━━ Material for the task ━━

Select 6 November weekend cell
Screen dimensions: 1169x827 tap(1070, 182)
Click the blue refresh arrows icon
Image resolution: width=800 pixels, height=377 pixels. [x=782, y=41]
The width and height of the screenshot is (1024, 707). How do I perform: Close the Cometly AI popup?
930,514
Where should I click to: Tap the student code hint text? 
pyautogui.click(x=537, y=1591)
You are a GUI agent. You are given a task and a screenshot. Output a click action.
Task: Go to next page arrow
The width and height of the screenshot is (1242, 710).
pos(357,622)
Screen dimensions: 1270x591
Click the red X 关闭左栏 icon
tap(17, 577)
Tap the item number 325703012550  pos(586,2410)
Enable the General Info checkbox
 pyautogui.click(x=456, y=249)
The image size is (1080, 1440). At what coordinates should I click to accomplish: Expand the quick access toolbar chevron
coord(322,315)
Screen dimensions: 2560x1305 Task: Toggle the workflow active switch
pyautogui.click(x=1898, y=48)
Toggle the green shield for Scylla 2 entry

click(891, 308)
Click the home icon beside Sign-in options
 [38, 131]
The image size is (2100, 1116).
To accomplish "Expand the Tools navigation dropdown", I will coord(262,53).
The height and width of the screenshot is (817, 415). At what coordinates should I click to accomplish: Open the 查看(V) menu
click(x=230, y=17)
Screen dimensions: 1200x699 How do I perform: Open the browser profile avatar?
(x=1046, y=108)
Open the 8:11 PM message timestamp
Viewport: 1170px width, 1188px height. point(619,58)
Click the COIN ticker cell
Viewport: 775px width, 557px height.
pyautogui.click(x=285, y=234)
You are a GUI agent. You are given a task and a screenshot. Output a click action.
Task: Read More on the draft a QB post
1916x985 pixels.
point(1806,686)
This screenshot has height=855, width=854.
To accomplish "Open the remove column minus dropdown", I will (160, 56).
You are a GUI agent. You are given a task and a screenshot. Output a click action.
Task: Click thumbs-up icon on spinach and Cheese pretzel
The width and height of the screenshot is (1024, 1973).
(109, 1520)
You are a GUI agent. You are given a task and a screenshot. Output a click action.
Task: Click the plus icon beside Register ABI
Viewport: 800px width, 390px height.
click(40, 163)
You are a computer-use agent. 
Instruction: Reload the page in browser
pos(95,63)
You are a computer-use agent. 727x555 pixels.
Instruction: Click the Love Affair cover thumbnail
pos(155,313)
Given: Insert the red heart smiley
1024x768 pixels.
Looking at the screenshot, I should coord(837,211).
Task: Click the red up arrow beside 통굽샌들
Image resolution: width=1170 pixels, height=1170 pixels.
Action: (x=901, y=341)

━━━

How to complete this task: Reproduce each record exactly, leaving nothing out.

Response area:
Select 6 November weekend cell
Screen dimensions: 1169x827 tap(1070, 182)
Click the blue refresh arrows icon
Image resolution: width=800 pixels, height=377 pixels. [x=782, y=41]
The width and height of the screenshot is (1024, 707). How do I perform: Close the Cometly AI popup?
930,514
Where should I click to: Tap the student code hint text? 
pyautogui.click(x=537, y=1591)
You are a GUI agent. You are given a task and a screenshot. Output a click action.
Task: Go to next page arrow
The width and height of the screenshot is (1242, 710).
pos(357,622)
Screen dimensions: 1270x591
Click the red X 关闭左栏 icon
tap(17, 577)
Tap the item number 325703012550  pos(586,2410)
Enable the General Info checkbox
 pyautogui.click(x=456, y=249)
The image size is (1080, 1440). At what coordinates should I click to accomplish: Expand the quick access toolbar chevron
coord(322,315)
Screen dimensions: 2560x1305 Task: Toggle the workflow active switch
pyautogui.click(x=1898, y=48)
Toggle the green shield for Scylla 2 entry

click(891, 308)
Click the home icon beside Sign-in options
 [38, 131]
The image size is (2100, 1116).
To accomplish "Expand the Tools navigation dropdown", I will coord(262,53).
The height and width of the screenshot is (817, 415). At what coordinates should I click to accomplish: Open the 查看(V) menu
click(x=230, y=17)
Screen dimensions: 1200x699 How do I perform: Open the browser profile avatar?
(x=1046, y=108)
Open the 8:11 PM message timestamp
Viewport: 1170px width, 1188px height. point(619,58)
Click the COIN ticker cell
Viewport: 775px width, 557px height.
pyautogui.click(x=285, y=234)
You are a GUI agent. You are given a task and a screenshot. Output a click action.
Task: Read More on the draft a QB post
1916x985 pixels.
point(1806,686)
This screenshot has height=855, width=854.
To accomplish "Open the remove column minus dropdown", I will (160, 56).
You are a GUI agent. You are given a task and a screenshot. Output a click action.
Task: Click thumbs-up icon on spinach and Cheese pretzel
The width and height of the screenshot is (1024, 1973).
(109, 1520)
You are a GUI agent. You are given a task and a screenshot. Output a click action.
Task: Click the plus icon beside Register ABI
Viewport: 800px width, 390px height.
click(40, 163)
You are a computer-use agent. 
Instruction: Reload the page in browser
pos(95,63)
You are a computer-use agent. 727x555 pixels.
Instruction: Click the Love Affair cover thumbnail
pos(155,313)
Given: Insert the red heart smiley
1024x768 pixels.
Looking at the screenshot, I should coord(837,211).
Task: Click the red up arrow beside 통굽샌들
Image resolution: width=1170 pixels, height=1170 pixels.
Action: (x=901, y=341)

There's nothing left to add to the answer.